On this day in 1831 the British Royal Navy launched a ship to map the coast of South America. Nobody on board had any idea how momentous this trip was to be.
December 27, 1831 — Royal Navy ship HMS Beagle set sail from England on this day on a five-year voyage of discovery to South America. The plan was to survey the coastline in detail and chart the harbours, enabling more detailed maps of the region.
But maps and charts were not the principal interest of one person on board. Charles Darwin had seized the chance of making the trip so that he could study the area’s animals, fossils, rocks and plants.
Darwin had been recommended for the post of naturalist on the voyage by one of his professors at Cambridge University. Taking full advantage of the opportunity he spent much of the trip on land collecting samples from regions including Brazil, Argentina and Chile, as well as the Galápagos Islands.
Darwin was a rich kid, the son of a doctor, who wasn’t all that interested in following dad’s footsteps.
Darwin spent the summer of 1825 as an apprentice doctor, helping his father treat the poor of Shropshire, before going to the well-regarded University of Edinburgh Medical School with his brother Erasmus in October 1825. Darwin found lectures dull and surgery distressing, so he neglected his studies.[26] He learned taxidermy in around 40 daily hour-long sessions from John Edmonstone, a freed black slave who had accompanied Charles Waterton in the South American rainforest.[27]
In Darwin's second year at the university, he joined the Plinian Society, a student natural-history group featuring lively debates in which radical democratic students with materialistic views challenged orthodox religious concepts of science.[28] He assisted Robert Edmond Grant's investigations of the anatomy and life cycle of marine invertebrates in the Firth of Forth, and on 27 March 1827 presented at the Plinian his own discovery that black spores found in oyster shells were the eggs of a skate leech. One day, Grant praised Lamarck's evolutionary ideas. Darwin was astonished by Grant's audacity, but had recently read similar ideas in his grandfather Erasmus' journals.[29] Darwin was rather bored by Robert Jameson's natural-history course, which covered geology—including the debate between Neptunism and Plutonism. He learned the classification of plants, and assisted with work on the collections of the University Museum, one of the largest museums in Europe at the time.[30]
Darwin's neglect of medical studies annoyed his father, who sent him to Christ's College, Cambridge, in January 1828, to study for a Bachelor of Arts degree as the first step towards becoming an Anglican country parson. Darwin was unqualified for Cambridge's Tripos exams, and was required instead to join the ordinary degree course.[31] He preferred riding and shooting to studying.[32]

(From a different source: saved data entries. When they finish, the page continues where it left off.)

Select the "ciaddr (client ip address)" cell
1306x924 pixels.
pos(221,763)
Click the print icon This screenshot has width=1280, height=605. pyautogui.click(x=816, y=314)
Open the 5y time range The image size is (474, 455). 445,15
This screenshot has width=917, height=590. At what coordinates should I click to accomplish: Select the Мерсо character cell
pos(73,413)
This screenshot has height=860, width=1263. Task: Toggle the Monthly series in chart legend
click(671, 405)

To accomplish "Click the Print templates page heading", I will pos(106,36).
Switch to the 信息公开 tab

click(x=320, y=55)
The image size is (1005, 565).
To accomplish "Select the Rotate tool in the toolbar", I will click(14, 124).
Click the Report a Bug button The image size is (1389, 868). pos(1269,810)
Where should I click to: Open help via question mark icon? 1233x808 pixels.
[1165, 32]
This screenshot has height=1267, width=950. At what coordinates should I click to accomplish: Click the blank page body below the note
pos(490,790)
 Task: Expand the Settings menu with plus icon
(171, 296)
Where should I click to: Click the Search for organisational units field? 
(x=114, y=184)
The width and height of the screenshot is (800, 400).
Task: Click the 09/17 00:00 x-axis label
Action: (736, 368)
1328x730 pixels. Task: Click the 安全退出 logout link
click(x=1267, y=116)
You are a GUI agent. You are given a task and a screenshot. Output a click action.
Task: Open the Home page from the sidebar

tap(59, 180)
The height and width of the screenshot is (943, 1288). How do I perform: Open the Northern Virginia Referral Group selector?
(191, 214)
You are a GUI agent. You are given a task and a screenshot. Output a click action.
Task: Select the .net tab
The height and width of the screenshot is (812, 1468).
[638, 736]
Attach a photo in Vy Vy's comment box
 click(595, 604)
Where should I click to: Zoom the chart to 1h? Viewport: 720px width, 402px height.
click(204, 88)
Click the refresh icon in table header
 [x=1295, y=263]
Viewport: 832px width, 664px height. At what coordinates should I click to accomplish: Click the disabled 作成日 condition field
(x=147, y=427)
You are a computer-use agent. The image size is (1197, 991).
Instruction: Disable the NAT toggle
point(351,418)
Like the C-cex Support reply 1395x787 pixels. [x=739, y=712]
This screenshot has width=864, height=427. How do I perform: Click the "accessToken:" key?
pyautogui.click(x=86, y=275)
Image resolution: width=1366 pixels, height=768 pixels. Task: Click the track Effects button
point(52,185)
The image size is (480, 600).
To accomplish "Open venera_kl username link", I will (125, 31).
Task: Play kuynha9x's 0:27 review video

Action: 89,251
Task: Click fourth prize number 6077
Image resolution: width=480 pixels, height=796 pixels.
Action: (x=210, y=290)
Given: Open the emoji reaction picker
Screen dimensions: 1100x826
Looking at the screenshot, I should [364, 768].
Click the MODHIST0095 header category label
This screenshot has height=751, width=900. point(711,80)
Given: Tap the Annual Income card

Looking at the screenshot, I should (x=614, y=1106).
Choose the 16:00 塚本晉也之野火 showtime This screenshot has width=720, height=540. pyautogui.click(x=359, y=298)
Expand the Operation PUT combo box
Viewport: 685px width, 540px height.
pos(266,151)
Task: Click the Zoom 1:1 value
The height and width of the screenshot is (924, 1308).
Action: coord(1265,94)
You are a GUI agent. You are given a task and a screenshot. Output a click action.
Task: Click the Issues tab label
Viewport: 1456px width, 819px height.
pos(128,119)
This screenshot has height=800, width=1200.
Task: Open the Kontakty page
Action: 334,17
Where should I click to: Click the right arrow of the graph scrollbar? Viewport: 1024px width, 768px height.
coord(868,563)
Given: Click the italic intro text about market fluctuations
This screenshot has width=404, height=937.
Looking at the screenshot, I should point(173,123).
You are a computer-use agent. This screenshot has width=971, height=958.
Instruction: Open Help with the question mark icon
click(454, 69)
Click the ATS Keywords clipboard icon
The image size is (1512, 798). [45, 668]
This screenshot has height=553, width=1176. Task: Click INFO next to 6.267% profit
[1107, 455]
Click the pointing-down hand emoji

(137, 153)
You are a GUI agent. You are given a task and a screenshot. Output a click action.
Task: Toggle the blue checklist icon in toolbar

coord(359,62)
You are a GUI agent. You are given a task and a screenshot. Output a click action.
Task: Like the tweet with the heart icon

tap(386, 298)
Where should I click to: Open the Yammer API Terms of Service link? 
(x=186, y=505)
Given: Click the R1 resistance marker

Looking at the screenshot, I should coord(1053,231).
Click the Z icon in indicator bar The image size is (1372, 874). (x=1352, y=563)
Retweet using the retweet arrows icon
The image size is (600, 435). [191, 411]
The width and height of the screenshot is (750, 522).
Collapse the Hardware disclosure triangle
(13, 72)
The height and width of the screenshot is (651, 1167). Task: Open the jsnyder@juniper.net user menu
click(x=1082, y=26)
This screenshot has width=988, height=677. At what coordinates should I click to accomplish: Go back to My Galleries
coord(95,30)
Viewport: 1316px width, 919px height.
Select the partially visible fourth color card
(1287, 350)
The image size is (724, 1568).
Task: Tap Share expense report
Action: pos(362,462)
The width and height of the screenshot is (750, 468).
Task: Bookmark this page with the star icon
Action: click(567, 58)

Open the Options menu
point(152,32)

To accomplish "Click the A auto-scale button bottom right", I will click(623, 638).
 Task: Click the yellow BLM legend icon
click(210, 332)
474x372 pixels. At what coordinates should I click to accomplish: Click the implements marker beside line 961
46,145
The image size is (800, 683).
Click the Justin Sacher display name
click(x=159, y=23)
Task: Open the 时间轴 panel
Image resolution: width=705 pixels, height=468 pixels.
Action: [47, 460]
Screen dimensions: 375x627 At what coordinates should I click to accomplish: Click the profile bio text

Darwin was, however, intensely interested in studying nature. Darwin developed relationships with naturalists such as botany professor John Stevens Henslow. That got him a gig as a dinner guest for a ship’s captain.
After leaving Sedgwick in Wales, Darwin spent a few days with student friends at Barmouth. He returned home on 29 August to find a letter from Henslow proposing him as a suitable (if unfinished) naturalist for a self-funded supernumerary place on HMS Beagle with captain Robert FitzRoy, a position for a gentleman rather than "a mere collector". The ship was to leave in four weeks on an expedition to chart the coastline of South America.[42][43] Robert Darwin objected to his son's planned two-year voyage, regarding it as a waste of time, but was persuaded by his brother-in-law, Josiah Wedgwood II, to agree to (and fund) his son's participation.[44] Darwin took care to remain in a private capacity to retain control over his collection, intending it for a major scientific institution.[45]
After delays, the voyage began on 27 December 1831; it lasted almost five years. As FitzRoy had intended, Darwin spent most of that time on land investigating geology and making natural history collections, while HMS Beagle surveyed and charted coasts.[18][46] He kept careful notes of his observations and theoretical speculations, and at intervals during the voyage his specimens were sent to Cambridge together with letters including a copy of his journal for his family.[47] He had some expertise in geology, beetle collecting and dissecting marine invertebrates, but in all other areas, was a novice and ably collected specimens for expert appraisal.[48] Despite suffering badly from seasickness, Darwin wrote copious notes while on board the ship. Most of his zoology notes are about marine invertebrates, starting with plankton collected during a calm spell.[46][49]
Darwin’s adventures in the southern hemisphere gave him the insight that evolution is driven, in part, by natural selection. This forever changed our understanding of the world we live in.